Aim> Copy out the entries from the line containing "You are a computer-use" through the line containing "Action: click(1, 11)", both included, leaving the pictures out of your answer.

#### Extracted information

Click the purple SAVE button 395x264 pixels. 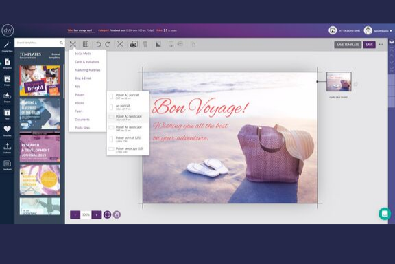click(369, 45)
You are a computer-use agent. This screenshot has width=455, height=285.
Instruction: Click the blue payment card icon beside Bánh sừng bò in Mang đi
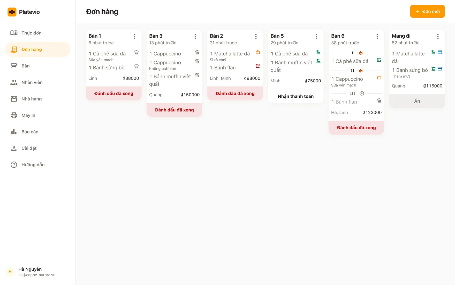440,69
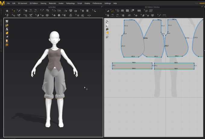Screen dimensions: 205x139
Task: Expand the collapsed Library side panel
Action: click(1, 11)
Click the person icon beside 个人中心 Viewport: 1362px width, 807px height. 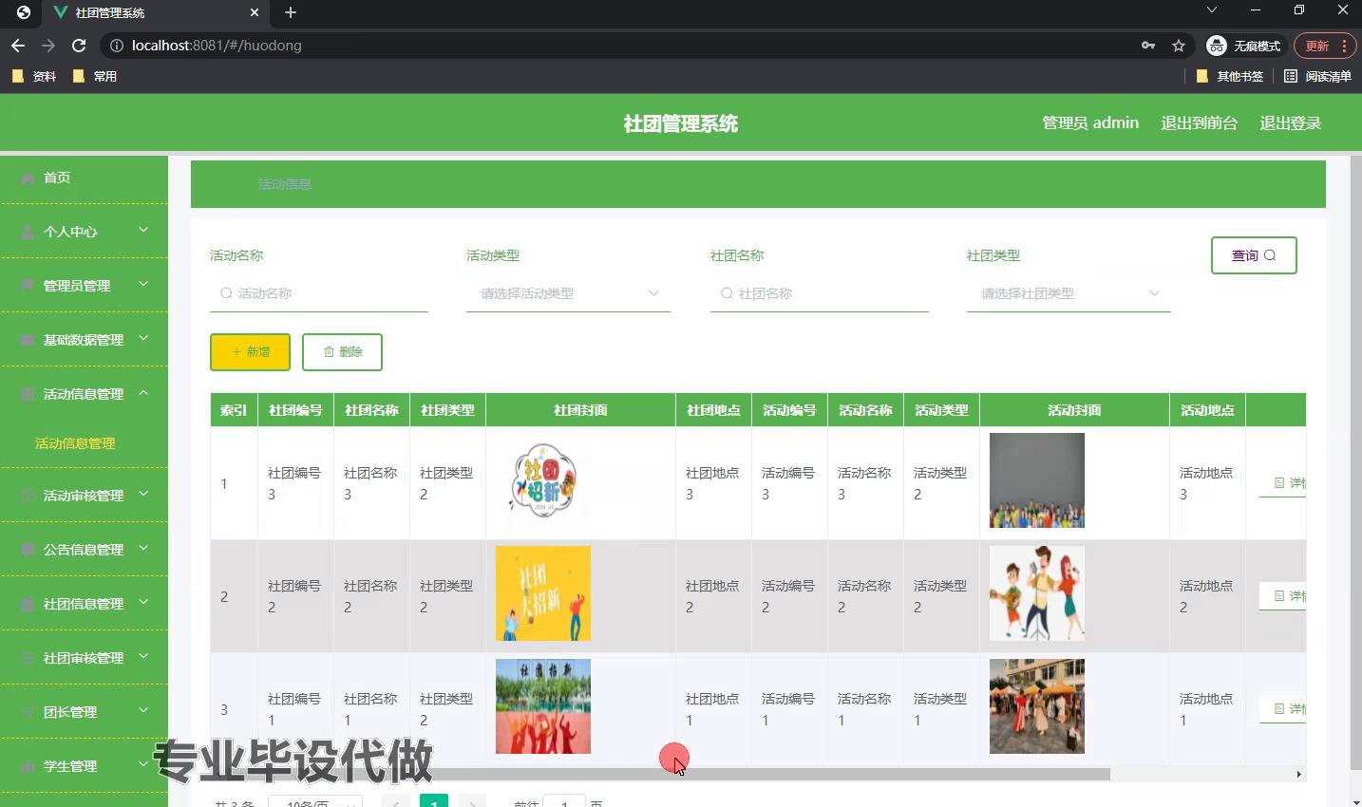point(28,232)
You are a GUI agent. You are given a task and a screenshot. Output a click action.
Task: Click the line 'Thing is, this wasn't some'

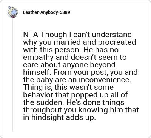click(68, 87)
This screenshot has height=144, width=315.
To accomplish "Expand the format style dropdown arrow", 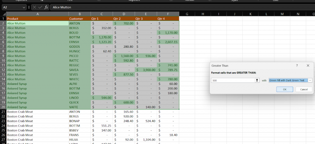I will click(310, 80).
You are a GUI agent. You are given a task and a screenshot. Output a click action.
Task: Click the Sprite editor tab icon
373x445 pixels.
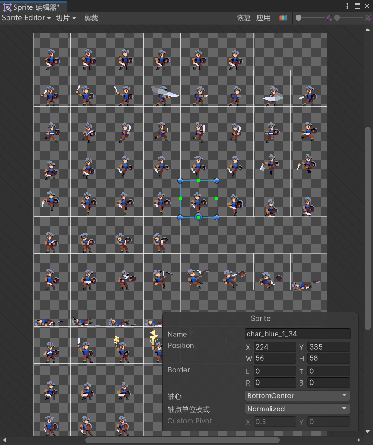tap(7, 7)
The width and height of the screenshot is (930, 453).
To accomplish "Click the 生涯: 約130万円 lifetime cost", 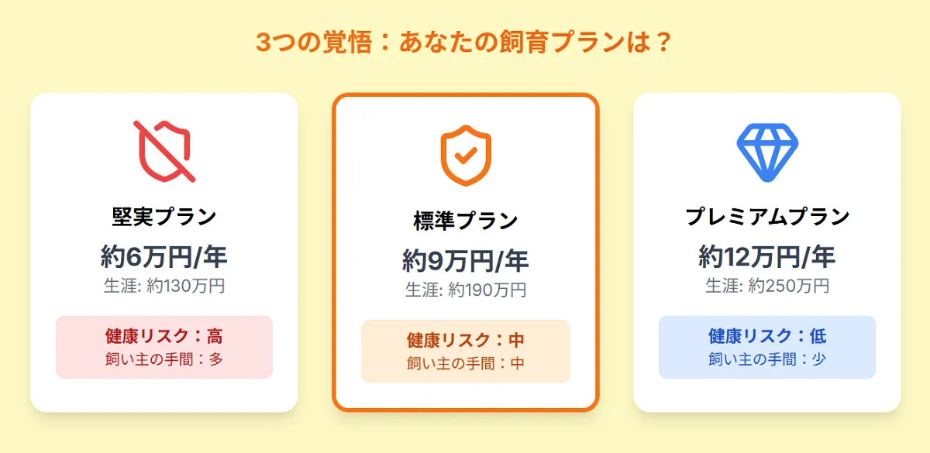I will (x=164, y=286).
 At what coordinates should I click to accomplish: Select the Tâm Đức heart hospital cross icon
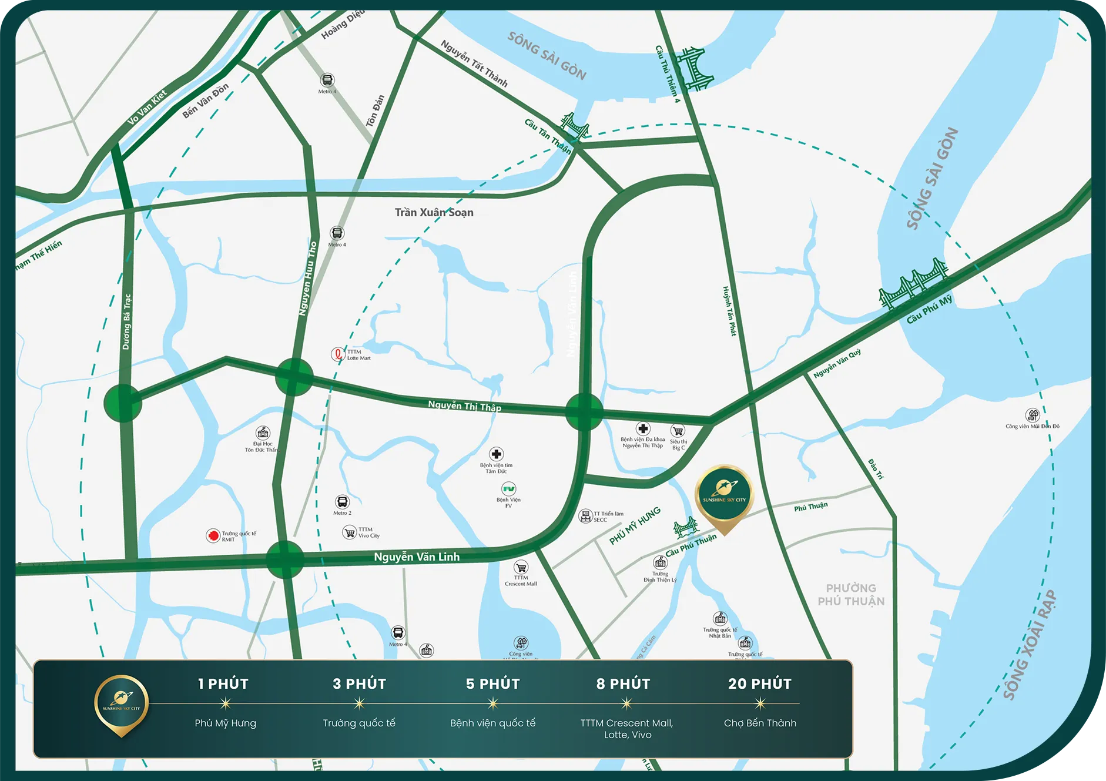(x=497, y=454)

########

Exercise output>
You are a computer-use agent. This screenshot has width=455, height=285.
Instruction: Click the blue payment card icon beside Bánh sừng bò in Mang đi
440,69
Screen dimensions: 205x139
Task: Expand the collapsed Library side panel
Action: click(1, 11)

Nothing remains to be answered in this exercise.